Anagram finder in C, OO-inspired – Lars Nordenström's blog

This is the OO-inspired C implementation of the anagram program. The problem and the solution is described in the main anagram article. Do read that article first.

This OO-inspired C implementation is as close as you can get to the C++ program. Member functions are replaced by C functions that take a pointer as their first argument. For building the unified version of each word, it uses the sliding windows technique also used by by the optimized C++ version.

Here, OO-inspired means that it is designed around data types with associated operations, and that it is a close match to what a real OO program would look like.

struct Word

Members in Word.

int offset The offset into the letter-only string. Used for eliminating overlapping candidates.
char *value The word at offset.
char *unified The unified version of value.

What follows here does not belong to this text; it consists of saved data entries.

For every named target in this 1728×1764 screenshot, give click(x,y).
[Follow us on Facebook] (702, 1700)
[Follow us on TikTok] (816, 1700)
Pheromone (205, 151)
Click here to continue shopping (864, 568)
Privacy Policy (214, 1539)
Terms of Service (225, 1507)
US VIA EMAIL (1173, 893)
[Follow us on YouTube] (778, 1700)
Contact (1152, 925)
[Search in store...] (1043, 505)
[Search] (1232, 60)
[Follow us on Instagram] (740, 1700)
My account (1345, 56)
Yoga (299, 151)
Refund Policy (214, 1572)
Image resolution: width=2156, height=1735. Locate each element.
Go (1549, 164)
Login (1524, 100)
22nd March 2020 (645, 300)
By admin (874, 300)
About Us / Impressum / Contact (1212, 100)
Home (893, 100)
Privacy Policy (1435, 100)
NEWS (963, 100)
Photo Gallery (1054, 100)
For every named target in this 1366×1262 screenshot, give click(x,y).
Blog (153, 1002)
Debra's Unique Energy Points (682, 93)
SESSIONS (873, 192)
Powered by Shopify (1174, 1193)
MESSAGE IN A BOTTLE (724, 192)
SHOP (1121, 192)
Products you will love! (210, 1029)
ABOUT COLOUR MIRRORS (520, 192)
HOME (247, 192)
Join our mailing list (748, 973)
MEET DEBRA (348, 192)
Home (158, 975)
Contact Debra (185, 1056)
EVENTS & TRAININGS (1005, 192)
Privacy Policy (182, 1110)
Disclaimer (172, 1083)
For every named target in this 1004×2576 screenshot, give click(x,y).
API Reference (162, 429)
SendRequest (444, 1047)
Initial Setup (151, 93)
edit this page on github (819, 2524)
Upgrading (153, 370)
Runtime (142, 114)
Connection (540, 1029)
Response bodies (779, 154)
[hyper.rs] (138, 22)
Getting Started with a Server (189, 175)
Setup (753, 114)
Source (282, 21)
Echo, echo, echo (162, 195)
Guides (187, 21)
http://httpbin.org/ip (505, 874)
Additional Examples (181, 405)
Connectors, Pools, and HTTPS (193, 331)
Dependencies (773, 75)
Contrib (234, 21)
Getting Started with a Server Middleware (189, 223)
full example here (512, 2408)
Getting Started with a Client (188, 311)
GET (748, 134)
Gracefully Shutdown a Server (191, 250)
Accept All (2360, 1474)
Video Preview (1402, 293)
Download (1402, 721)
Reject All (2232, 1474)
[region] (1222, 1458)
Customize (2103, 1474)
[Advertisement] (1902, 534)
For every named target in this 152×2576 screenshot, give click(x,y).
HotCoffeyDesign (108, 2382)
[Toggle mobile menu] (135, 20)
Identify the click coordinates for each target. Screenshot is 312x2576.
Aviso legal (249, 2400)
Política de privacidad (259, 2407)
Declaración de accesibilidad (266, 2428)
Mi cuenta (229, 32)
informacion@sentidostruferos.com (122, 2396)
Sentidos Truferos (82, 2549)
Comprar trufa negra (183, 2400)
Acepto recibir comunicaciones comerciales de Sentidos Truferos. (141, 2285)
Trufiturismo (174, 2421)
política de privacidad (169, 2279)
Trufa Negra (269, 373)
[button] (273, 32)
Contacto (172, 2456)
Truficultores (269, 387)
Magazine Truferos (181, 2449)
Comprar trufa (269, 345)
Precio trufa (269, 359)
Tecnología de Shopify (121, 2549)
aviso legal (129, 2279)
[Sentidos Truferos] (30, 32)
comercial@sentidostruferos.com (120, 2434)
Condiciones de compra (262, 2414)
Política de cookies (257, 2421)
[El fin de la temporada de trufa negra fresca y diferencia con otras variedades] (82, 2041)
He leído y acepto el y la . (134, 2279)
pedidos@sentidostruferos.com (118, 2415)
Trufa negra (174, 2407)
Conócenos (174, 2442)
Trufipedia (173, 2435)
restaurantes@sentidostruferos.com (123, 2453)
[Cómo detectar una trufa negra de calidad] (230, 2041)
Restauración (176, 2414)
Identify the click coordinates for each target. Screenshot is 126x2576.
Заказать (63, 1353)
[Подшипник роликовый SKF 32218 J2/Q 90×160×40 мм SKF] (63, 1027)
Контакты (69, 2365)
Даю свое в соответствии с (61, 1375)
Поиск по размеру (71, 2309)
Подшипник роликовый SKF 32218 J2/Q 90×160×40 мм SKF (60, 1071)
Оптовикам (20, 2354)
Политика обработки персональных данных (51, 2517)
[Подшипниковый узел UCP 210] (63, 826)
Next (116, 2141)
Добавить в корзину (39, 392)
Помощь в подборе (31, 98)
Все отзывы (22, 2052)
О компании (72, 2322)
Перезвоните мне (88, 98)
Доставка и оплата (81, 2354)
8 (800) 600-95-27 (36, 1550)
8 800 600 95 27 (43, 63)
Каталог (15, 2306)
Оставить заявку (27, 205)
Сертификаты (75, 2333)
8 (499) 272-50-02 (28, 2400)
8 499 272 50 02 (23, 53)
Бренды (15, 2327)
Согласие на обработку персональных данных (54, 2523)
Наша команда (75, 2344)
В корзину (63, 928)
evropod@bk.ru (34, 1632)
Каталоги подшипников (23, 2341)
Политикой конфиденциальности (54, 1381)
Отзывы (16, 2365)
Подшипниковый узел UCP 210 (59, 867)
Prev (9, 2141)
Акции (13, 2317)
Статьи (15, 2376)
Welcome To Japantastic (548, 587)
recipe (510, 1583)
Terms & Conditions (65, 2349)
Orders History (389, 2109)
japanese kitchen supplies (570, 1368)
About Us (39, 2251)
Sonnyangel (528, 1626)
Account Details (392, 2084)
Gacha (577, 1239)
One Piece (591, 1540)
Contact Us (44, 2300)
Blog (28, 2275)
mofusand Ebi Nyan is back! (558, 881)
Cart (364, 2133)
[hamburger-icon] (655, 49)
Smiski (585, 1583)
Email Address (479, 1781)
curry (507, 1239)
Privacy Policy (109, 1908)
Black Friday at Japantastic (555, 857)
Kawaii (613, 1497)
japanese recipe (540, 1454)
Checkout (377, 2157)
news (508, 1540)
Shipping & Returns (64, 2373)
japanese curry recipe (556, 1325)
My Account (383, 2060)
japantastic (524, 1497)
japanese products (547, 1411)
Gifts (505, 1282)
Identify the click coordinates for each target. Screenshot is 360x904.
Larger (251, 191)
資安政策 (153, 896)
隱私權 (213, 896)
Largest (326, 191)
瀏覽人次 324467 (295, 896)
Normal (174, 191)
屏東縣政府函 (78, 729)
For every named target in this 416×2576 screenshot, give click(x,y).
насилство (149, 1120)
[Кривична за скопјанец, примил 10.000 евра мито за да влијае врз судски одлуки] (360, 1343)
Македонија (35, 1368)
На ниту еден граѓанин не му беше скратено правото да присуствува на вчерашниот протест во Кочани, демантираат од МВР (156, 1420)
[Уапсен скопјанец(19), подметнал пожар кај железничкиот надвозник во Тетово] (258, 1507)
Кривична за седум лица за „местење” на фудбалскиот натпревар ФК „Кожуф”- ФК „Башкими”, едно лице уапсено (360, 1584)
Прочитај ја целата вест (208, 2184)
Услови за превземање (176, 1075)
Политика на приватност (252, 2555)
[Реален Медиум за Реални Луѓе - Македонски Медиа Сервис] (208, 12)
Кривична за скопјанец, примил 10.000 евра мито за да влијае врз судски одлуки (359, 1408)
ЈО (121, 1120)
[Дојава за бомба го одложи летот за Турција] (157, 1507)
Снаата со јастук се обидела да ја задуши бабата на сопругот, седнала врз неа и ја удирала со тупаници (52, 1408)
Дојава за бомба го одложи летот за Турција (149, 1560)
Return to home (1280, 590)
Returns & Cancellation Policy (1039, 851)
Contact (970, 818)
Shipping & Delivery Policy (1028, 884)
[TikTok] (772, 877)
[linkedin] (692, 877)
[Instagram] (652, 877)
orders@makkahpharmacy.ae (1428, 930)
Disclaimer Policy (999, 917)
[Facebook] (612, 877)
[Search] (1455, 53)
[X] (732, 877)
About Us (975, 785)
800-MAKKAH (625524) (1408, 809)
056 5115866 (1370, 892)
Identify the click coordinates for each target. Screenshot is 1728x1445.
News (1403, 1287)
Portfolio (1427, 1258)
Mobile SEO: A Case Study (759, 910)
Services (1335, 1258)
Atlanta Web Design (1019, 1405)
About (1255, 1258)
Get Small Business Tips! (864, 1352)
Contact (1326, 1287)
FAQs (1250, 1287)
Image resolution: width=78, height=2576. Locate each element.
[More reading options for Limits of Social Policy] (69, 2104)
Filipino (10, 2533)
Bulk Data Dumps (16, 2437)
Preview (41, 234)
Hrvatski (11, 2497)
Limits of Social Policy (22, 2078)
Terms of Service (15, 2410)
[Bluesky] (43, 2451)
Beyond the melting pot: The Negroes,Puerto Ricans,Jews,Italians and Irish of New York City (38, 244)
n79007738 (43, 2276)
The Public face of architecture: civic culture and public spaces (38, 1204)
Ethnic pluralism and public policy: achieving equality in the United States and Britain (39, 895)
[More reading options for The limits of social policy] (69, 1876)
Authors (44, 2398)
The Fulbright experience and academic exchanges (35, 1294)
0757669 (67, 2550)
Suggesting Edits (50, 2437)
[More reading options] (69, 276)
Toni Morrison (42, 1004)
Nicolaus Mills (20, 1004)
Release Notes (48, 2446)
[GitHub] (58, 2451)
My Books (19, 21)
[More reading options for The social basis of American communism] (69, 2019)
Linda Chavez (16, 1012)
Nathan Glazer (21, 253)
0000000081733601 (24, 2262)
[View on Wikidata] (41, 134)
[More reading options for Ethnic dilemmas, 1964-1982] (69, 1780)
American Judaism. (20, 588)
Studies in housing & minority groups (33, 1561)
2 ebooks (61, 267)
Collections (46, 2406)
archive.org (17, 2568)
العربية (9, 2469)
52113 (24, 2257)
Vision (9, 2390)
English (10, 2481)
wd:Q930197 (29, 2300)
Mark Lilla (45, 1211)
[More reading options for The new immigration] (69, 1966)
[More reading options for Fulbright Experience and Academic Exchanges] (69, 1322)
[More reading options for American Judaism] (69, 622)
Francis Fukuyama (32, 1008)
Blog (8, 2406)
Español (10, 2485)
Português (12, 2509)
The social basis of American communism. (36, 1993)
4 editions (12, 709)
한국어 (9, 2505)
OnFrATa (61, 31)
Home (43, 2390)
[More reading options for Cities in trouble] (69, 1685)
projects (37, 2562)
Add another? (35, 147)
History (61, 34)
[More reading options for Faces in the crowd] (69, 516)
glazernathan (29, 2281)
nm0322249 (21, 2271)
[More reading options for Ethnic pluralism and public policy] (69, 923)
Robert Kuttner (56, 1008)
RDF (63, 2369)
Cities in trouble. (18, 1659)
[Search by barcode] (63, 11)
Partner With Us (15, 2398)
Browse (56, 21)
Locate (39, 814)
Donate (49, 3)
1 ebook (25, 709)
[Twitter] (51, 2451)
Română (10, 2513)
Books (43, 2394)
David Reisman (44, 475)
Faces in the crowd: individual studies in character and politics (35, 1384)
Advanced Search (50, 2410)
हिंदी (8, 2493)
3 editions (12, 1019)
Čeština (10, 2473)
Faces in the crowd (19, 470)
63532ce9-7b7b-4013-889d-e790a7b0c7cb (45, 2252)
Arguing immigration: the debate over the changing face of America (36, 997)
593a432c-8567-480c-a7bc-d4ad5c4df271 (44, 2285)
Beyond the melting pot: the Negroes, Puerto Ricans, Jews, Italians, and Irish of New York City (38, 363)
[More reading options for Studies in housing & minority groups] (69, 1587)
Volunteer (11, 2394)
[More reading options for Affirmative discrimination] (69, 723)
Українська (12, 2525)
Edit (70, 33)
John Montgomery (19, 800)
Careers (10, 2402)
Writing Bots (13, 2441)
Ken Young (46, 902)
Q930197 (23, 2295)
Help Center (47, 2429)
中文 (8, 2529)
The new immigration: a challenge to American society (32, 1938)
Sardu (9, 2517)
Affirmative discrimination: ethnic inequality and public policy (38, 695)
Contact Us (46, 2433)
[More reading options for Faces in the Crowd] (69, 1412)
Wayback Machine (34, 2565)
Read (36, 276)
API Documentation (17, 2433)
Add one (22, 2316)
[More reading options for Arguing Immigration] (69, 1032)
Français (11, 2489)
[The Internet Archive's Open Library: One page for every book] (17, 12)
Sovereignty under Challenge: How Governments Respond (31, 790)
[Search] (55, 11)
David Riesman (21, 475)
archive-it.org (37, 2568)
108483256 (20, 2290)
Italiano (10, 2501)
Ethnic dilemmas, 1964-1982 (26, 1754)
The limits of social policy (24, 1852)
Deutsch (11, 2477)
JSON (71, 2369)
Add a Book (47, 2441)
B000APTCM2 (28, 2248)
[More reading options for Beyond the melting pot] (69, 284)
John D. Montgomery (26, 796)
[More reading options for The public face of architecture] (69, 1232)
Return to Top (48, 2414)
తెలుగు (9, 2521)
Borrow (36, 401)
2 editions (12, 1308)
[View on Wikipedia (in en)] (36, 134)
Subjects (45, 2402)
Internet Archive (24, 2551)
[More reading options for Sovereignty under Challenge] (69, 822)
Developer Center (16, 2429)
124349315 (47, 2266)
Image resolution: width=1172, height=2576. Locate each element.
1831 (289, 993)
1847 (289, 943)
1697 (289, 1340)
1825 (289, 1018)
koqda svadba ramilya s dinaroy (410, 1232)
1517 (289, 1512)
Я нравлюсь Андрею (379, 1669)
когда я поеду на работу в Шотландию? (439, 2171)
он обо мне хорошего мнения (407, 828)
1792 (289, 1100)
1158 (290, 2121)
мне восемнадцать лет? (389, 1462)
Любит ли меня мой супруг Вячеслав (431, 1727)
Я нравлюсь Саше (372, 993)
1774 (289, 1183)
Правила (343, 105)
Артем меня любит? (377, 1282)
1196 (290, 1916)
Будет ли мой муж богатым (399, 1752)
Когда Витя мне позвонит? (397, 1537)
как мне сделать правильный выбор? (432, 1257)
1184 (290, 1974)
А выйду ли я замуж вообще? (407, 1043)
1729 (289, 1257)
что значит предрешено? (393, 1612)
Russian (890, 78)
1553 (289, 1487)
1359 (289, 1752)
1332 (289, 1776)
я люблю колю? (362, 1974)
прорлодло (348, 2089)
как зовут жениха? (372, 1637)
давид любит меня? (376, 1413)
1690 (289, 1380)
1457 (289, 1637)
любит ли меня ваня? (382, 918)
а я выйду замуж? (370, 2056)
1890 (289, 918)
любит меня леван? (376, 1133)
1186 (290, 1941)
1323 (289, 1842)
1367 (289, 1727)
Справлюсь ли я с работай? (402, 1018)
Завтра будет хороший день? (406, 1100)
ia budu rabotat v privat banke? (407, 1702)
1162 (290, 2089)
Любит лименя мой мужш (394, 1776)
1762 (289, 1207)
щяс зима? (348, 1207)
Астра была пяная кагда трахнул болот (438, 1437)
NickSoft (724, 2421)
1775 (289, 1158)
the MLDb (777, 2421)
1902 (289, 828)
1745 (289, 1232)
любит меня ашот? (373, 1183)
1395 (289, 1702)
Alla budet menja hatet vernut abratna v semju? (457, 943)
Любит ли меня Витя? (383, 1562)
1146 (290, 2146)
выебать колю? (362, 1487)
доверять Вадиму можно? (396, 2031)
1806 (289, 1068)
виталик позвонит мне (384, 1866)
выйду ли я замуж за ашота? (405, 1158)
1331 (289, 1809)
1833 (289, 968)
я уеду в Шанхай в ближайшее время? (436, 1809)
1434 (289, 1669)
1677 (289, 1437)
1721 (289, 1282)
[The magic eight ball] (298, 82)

Type-specific functions for Word.

word_new(int offset, char *value, char *unified) The constructor.
word_delete(Word *) The destructor.

class AnagramFinder

The type AnagramFinder is abstract; it is possible to move the definition of both the type and its operations to a separate source file, and to allow access to it by opaque pointers only.

Member data in AnagramFinder.

int len The length of the anagrams that this AnagramFinder looks for.
Word **words All the possible words. If there are 512 letters and len is 4, then there are 509 words.
int nwords The allocated number of words, equal to the actual number of words.
Word *accepted[20] All successful candidates for a single set of anagram words.
int naccepted The current number of successful candidates.
char letters[26] Counts the number of occurences of each letter of the English alphabet in the current word.

Type-specific functions for AnagramFinder.

AnagramFinder * anagram_finder_new ( char *text, int len ) Constructs a new finder for the given length. Initializes words, but does not sort it.
void anagram_finder_delete ( AnagramFinder *this ) Destructor.
bool anagram_finder_compare_words ( void const *a, void const *b ) Passed to qsort().
char anagram_finder_get_unified ( AnagramFinder *this, char *tmp ) Builds the unified word from letters[].
void anagram_finder_print_one_result ( AnagramFinder *this ) Prints the words in accepted.
void anagram_finder_add_candidate ( AnagramFinder *this, Word *cand ) Tries to add a candidate to accepted. Rejects duplicates of words already in the list. Rejects words that overlap words already in the list.
void anagram_finder_add_range ( AnagramFinder *this, int begin, int end ) Passes each of the words in the range to add_candidate.
void anagram_finder_find_all ( AnagramFinder *this ) Finds all the anagram set of with words of length len.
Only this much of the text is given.